Last year as well, during Mahashivratri, Khargone saw a similar incident where a priest, Vijay Barvey, denied entry to a Dalit woman at a temple in Dendla village. Despite multiple requests the priest maintained that a Dalit cannot enter the temple.
This takes us back to Dr Babasaheb Ambedkar’s Kalaram temple Entry movement of March 1930 which was more than just a movement for the right to enter a temple. It was a movement for equal rights. Dr Ambedkar viewed temple entry as a means of parity and not as an end goal of the depressed classes.

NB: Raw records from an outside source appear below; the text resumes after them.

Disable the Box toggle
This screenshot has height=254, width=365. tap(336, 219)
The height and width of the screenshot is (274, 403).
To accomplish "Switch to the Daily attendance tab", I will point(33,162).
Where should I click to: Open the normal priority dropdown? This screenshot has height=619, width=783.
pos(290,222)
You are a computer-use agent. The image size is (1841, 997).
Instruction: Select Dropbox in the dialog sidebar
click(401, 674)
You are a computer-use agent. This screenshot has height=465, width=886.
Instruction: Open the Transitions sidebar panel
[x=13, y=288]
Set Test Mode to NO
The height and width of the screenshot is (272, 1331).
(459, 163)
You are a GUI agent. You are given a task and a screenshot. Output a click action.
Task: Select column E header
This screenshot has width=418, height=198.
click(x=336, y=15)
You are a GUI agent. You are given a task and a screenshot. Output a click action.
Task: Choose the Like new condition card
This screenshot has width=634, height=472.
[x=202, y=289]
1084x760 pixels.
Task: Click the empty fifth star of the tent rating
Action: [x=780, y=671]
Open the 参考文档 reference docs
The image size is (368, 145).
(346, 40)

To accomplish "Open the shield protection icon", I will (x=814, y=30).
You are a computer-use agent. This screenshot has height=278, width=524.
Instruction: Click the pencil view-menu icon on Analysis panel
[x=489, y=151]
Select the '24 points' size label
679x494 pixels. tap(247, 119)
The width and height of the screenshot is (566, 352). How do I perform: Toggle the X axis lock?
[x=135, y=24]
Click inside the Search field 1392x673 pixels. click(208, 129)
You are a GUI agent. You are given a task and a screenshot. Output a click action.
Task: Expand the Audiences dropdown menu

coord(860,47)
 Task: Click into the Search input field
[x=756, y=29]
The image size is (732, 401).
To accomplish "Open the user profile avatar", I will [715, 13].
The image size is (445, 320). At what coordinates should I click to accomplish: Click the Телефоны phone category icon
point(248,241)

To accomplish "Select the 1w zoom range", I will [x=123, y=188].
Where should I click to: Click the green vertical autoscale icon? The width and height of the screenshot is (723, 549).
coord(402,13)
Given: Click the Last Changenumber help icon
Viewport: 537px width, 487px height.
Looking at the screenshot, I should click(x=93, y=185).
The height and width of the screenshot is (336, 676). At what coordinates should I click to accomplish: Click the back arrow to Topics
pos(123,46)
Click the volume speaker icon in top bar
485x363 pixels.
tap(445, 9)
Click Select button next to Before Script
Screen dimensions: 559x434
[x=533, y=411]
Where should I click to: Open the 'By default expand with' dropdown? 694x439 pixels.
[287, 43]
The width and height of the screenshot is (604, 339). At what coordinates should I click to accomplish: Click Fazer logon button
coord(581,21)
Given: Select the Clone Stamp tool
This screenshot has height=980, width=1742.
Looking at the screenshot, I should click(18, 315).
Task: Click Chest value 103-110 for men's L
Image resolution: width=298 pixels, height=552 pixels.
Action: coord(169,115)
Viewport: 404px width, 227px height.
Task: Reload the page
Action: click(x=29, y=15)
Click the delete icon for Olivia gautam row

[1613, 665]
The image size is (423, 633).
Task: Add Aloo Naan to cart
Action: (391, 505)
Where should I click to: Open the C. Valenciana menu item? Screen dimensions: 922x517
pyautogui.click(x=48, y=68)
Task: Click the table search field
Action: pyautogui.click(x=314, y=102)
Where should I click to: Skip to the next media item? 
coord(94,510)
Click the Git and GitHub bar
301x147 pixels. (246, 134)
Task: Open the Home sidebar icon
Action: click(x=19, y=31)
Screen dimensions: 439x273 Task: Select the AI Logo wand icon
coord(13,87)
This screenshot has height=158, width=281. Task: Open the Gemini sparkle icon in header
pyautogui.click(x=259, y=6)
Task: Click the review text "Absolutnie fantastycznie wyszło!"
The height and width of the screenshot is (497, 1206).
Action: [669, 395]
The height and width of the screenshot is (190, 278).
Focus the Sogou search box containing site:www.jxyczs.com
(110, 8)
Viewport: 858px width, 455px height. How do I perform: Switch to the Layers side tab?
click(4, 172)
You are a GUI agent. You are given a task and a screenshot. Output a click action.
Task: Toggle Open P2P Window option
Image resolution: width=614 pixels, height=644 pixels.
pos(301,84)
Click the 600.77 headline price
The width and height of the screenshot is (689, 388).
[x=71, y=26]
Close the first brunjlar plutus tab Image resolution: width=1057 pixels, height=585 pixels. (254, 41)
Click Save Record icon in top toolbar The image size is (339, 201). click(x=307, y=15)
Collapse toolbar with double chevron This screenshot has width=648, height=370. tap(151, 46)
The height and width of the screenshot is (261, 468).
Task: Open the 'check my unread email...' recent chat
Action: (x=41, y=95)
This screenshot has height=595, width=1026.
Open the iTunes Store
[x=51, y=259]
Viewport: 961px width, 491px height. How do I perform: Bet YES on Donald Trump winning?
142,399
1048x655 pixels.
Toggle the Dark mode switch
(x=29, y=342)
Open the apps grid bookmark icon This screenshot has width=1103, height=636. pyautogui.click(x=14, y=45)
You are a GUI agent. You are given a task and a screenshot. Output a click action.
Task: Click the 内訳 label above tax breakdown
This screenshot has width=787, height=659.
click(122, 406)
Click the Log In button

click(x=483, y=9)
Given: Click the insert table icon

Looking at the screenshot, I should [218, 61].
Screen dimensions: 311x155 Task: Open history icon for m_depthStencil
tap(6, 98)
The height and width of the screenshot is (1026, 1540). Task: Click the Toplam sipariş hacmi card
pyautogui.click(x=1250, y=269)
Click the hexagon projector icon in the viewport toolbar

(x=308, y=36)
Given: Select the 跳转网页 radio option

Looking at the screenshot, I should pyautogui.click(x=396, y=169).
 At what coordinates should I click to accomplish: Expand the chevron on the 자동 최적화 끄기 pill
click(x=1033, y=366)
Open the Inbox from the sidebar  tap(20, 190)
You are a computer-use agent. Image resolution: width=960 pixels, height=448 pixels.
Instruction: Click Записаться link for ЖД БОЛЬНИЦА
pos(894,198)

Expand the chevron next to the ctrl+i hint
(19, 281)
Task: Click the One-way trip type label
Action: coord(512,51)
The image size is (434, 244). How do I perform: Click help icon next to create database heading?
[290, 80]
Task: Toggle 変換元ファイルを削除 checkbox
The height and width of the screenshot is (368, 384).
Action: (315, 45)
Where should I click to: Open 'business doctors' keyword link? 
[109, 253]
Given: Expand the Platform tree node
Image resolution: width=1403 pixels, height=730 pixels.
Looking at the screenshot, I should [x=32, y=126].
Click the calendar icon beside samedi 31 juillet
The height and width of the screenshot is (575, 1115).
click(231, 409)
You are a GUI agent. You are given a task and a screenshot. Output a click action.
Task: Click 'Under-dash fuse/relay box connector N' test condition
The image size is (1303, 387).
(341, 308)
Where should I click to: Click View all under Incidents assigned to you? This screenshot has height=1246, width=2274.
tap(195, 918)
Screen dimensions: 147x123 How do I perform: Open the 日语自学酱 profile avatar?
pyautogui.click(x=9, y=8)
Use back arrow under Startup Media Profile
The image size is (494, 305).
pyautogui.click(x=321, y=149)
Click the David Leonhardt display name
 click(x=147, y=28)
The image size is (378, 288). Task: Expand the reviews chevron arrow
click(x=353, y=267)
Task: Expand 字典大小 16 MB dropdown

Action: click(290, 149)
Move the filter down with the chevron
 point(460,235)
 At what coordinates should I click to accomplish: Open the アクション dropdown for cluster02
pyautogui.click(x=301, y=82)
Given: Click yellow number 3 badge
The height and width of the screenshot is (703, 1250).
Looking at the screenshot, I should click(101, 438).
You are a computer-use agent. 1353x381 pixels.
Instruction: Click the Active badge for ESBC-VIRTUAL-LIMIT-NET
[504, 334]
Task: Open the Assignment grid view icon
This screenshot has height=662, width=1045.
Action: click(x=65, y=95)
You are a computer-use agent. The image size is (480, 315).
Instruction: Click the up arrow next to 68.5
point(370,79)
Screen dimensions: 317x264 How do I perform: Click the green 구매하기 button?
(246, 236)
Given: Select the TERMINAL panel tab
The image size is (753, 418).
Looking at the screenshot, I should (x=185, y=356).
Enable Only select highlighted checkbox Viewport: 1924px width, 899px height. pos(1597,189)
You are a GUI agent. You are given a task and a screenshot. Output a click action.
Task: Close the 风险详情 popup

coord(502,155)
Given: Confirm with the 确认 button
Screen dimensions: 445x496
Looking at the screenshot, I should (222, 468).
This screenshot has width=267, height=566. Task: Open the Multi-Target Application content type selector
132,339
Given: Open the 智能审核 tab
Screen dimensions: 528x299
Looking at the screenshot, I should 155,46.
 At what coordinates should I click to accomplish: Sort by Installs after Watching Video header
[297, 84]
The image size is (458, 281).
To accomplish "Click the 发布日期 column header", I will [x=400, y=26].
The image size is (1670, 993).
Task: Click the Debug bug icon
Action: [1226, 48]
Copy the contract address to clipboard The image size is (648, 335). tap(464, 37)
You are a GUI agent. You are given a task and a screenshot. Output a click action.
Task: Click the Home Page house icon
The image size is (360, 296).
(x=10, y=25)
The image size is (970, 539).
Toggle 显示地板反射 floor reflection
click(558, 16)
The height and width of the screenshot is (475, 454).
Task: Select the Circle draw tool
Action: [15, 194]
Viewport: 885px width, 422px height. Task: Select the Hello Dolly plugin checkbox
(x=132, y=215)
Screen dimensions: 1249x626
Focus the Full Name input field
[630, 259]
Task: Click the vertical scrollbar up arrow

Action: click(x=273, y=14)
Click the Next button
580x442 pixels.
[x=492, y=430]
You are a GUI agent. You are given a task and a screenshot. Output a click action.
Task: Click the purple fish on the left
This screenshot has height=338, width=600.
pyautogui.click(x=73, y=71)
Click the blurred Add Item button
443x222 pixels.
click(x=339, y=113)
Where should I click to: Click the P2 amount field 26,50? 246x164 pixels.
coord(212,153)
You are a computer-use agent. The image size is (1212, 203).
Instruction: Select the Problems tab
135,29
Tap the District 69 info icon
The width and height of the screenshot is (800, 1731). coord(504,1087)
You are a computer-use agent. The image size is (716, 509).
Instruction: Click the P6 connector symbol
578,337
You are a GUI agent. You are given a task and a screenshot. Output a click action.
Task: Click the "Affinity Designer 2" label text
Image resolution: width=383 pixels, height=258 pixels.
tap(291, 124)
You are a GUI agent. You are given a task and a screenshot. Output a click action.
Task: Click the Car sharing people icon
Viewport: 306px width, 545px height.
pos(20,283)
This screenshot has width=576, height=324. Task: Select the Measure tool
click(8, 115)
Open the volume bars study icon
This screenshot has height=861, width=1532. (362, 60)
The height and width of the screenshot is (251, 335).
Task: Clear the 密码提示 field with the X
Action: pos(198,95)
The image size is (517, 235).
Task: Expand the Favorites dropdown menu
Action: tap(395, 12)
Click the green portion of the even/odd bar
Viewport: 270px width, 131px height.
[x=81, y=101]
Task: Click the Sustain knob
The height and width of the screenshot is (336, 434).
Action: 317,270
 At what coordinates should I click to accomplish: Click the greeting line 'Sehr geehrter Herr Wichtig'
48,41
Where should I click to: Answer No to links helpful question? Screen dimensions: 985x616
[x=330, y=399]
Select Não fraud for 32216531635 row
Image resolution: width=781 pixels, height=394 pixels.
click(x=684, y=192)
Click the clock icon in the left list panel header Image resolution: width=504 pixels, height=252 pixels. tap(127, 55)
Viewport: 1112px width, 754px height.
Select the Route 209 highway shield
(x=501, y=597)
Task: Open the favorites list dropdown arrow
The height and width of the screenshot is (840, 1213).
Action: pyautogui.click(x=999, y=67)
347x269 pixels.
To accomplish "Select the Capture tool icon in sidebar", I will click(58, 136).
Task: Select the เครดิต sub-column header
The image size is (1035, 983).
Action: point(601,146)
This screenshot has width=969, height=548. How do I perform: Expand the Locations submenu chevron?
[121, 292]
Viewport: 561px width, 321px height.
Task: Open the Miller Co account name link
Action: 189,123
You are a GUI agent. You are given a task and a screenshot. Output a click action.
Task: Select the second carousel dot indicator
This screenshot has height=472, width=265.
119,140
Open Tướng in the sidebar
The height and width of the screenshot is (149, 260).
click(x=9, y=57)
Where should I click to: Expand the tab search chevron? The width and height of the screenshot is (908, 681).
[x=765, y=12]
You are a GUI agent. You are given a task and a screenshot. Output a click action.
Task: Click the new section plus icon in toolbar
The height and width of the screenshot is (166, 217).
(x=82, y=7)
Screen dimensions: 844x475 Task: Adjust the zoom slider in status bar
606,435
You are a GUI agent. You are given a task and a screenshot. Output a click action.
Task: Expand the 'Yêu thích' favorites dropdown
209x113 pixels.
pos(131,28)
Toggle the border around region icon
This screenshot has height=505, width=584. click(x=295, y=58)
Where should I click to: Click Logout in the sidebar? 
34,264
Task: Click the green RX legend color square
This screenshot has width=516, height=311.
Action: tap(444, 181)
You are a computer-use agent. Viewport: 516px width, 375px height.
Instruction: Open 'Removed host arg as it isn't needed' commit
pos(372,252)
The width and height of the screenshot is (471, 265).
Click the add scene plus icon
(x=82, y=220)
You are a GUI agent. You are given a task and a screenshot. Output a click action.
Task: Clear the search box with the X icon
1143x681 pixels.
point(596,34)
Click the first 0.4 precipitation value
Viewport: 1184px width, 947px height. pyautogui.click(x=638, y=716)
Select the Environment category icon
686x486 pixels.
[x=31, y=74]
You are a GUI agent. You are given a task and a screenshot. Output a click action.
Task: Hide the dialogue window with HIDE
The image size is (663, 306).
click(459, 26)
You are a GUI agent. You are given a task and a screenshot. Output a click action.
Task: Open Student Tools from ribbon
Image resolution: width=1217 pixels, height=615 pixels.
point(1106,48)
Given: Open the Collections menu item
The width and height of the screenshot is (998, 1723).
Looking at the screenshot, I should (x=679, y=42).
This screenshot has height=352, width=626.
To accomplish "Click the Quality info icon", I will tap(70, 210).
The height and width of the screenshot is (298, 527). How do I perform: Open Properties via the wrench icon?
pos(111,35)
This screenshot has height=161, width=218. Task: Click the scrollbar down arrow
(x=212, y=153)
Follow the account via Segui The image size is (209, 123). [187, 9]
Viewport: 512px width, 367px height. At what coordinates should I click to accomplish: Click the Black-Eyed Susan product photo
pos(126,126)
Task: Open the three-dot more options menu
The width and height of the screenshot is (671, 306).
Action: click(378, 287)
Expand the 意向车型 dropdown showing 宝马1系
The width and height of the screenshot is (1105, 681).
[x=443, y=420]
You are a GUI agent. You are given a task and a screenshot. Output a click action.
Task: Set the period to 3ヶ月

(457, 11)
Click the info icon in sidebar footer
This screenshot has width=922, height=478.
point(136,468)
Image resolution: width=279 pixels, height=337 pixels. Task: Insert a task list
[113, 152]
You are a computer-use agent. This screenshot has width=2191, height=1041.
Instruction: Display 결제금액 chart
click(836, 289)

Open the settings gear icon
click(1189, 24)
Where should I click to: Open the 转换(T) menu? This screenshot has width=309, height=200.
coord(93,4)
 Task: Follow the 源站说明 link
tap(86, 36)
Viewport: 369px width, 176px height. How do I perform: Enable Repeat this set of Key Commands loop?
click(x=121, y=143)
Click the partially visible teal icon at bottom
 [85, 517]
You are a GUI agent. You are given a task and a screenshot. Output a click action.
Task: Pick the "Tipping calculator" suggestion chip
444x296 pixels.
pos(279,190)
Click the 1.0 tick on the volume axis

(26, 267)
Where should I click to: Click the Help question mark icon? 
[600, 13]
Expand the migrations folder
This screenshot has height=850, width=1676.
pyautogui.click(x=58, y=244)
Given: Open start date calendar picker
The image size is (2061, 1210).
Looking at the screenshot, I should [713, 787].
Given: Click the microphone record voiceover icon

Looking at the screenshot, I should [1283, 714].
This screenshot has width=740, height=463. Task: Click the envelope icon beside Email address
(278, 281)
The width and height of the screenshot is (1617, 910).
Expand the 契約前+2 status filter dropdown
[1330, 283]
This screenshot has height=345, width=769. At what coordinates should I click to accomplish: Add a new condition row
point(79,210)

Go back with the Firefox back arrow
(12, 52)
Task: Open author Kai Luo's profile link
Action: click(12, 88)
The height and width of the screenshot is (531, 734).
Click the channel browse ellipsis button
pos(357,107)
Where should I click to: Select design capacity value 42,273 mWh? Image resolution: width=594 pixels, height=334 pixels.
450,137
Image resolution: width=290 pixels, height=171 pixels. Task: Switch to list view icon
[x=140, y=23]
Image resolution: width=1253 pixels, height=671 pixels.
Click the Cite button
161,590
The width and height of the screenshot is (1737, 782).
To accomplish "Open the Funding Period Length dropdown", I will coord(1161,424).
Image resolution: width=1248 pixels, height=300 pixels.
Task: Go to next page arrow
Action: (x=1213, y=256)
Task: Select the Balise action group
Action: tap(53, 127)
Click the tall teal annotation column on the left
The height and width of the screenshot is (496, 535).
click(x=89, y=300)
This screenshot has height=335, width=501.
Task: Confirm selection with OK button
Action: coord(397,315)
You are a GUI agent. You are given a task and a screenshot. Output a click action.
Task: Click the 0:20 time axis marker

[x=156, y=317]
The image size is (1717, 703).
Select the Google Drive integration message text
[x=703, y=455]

“If the Hindu religion is to be their religion, then it must become a religion of Social Equality. The mere amendment of Hindu religious code by the mere inclusion in it of a provision to permit temple entry for all, cannot make it a religion of equality of social status. All that it can do is to recognise them as nationals not aliens, if I may use the common terms which have become so familiar in politics. But that cannot mean that they would thereby reach a position where they would be free and equal. , without being above and below anyone else, for the simple reason that the Hindu religion does not recognise the principle of equality of social status : on the other hand it fosters inequality by insisting upon grading people as Brahmins, Kshatrias, Vaishyas and Shudras, which now stand toward one another in an ascending scale of hatred and descending scale of contempt,” said Dr Ambedkar in his argument denying support to Dr. Subbarayan’s Temple entry Bill.
Denial of entry to a temple not only violates right against discrimination under Article 15, right to equality before law (Article 14) of the Constitution but also violates Article 17 that abolishes untouchability.